╔══
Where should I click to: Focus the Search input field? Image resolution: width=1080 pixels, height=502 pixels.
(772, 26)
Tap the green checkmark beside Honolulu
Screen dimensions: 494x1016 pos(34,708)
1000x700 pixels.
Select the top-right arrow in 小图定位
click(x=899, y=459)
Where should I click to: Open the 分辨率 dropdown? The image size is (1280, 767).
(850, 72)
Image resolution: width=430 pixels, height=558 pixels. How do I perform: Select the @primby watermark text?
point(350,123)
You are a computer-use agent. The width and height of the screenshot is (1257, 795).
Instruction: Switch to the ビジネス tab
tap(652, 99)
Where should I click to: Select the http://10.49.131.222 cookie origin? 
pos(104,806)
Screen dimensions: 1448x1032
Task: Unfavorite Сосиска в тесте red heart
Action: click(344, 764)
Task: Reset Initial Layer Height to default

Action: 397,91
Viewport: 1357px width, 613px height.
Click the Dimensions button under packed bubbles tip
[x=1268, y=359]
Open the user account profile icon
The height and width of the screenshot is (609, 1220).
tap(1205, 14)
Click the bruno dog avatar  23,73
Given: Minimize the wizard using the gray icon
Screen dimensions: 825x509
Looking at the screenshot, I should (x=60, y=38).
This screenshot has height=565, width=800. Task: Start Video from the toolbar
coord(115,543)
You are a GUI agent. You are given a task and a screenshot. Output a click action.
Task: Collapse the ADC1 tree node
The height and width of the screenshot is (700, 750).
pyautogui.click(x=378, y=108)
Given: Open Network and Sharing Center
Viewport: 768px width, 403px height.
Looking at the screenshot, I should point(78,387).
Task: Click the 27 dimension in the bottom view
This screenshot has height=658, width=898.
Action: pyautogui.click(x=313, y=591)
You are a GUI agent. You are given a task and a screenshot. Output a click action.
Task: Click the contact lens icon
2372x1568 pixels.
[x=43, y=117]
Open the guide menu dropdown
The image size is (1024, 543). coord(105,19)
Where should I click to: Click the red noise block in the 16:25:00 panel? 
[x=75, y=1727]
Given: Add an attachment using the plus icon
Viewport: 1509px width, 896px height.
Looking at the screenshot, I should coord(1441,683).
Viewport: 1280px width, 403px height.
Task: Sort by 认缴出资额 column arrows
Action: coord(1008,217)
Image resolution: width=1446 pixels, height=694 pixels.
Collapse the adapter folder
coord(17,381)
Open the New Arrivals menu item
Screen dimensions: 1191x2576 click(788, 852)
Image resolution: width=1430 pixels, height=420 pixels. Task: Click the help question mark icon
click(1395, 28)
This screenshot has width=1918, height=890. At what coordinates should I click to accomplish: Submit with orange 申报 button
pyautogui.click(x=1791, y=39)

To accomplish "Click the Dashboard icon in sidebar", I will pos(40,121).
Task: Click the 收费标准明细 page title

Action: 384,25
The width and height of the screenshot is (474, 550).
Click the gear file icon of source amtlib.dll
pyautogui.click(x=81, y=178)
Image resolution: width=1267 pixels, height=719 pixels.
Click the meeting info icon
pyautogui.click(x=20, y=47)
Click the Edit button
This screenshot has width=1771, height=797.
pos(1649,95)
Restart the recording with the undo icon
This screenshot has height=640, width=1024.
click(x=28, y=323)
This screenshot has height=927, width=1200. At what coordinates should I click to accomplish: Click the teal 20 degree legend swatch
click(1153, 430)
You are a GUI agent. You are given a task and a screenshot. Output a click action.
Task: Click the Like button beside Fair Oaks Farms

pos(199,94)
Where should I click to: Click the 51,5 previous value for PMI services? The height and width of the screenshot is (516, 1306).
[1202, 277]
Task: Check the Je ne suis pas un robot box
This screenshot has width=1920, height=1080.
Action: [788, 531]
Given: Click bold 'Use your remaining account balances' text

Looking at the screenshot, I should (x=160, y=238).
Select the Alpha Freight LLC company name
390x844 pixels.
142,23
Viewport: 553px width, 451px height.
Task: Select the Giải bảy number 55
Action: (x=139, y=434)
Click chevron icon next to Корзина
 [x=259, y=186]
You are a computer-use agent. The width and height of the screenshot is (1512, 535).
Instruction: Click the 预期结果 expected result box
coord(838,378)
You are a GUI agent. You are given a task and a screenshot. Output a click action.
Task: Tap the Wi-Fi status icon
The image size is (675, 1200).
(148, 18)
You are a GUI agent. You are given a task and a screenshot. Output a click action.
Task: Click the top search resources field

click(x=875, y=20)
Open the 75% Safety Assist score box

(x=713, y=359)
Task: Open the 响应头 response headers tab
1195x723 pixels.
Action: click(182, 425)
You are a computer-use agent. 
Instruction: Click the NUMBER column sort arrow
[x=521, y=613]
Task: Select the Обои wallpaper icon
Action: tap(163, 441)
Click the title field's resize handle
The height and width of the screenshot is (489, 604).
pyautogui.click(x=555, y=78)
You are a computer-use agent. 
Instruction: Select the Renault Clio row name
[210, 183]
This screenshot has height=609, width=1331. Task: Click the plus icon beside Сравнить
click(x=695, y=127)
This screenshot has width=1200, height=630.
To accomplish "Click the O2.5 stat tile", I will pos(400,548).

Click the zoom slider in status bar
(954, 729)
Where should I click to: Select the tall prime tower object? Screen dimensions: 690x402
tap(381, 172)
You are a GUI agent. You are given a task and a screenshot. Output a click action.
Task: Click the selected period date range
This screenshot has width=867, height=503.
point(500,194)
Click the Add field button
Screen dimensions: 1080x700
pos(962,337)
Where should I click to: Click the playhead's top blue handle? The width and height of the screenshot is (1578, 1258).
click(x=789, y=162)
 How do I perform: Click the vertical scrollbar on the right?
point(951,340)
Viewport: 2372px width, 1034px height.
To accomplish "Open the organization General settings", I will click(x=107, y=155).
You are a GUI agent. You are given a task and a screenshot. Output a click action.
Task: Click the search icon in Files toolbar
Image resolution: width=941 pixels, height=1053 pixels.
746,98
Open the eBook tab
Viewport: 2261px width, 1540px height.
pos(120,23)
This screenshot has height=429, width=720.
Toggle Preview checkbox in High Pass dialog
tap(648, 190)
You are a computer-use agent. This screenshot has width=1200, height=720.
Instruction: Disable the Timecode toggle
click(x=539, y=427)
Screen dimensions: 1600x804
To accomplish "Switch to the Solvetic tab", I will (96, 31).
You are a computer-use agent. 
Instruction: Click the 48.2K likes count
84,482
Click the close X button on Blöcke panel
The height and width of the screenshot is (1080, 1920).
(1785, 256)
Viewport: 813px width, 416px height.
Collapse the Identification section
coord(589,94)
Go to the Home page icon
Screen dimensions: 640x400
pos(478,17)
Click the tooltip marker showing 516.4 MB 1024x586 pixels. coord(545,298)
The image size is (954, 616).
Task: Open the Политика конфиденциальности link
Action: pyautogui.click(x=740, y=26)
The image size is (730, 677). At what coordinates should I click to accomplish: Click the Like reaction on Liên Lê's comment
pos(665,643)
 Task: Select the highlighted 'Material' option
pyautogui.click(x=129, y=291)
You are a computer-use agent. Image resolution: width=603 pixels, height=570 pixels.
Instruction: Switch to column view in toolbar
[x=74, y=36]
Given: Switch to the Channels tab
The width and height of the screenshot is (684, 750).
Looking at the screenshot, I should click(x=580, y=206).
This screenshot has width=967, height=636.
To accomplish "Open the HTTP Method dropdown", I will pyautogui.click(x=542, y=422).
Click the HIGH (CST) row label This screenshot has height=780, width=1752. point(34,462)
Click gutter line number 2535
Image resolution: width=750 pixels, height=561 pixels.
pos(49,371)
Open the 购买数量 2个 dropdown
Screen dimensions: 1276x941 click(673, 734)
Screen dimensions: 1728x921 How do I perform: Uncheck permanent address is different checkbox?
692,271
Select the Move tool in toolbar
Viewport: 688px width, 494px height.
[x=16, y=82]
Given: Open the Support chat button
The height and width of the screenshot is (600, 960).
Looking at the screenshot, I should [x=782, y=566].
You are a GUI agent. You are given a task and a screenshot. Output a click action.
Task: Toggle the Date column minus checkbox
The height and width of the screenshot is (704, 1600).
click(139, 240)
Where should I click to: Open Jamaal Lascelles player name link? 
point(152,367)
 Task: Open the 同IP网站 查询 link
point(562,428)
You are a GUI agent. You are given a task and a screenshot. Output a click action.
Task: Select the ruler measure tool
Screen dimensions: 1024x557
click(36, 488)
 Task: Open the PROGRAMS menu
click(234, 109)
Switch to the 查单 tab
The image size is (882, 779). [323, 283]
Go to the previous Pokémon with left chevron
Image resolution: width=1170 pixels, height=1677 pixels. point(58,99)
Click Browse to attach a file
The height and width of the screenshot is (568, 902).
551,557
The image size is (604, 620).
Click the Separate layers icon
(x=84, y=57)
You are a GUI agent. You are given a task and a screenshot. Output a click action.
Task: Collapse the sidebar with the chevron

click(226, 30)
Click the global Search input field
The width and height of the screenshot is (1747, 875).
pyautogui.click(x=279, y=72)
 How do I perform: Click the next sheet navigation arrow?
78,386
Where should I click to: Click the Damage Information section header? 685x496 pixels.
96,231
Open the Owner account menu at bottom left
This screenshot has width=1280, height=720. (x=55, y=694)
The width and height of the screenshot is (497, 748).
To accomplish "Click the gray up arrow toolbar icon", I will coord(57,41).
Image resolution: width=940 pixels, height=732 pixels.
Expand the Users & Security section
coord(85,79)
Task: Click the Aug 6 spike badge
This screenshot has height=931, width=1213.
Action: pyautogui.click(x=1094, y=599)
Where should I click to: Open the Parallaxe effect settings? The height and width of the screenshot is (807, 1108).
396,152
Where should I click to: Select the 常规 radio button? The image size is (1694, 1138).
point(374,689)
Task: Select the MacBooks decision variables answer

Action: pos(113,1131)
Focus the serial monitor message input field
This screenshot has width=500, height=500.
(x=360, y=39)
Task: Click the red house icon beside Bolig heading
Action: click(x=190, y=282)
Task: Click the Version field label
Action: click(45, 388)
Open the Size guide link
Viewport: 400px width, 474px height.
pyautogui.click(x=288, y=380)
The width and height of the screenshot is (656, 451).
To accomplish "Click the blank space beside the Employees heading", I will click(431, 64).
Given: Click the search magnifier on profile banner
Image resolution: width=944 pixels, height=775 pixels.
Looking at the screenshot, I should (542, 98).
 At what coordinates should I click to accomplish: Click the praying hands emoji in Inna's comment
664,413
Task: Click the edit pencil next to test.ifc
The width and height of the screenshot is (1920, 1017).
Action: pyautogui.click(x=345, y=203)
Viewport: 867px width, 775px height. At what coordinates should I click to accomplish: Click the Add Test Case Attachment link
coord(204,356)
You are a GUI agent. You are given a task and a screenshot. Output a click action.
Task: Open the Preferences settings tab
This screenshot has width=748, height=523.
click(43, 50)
╚══
Lines of the listing above that contain the word "computer" must all be copied.

You are a computer-use agent. The width and height of the screenshot is (1257, 795).
You are a computer-use agent. The width and height of the screenshot is (1512, 535).
You are a computer-use agent. 
You are a computer-use agent. 
You are a computer-use agent. This screenshot has width=1200, height=720.
You are a computer-use agent. 
You are a computer-use agent. Image resolution: width=603 pixels, height=570 pixels.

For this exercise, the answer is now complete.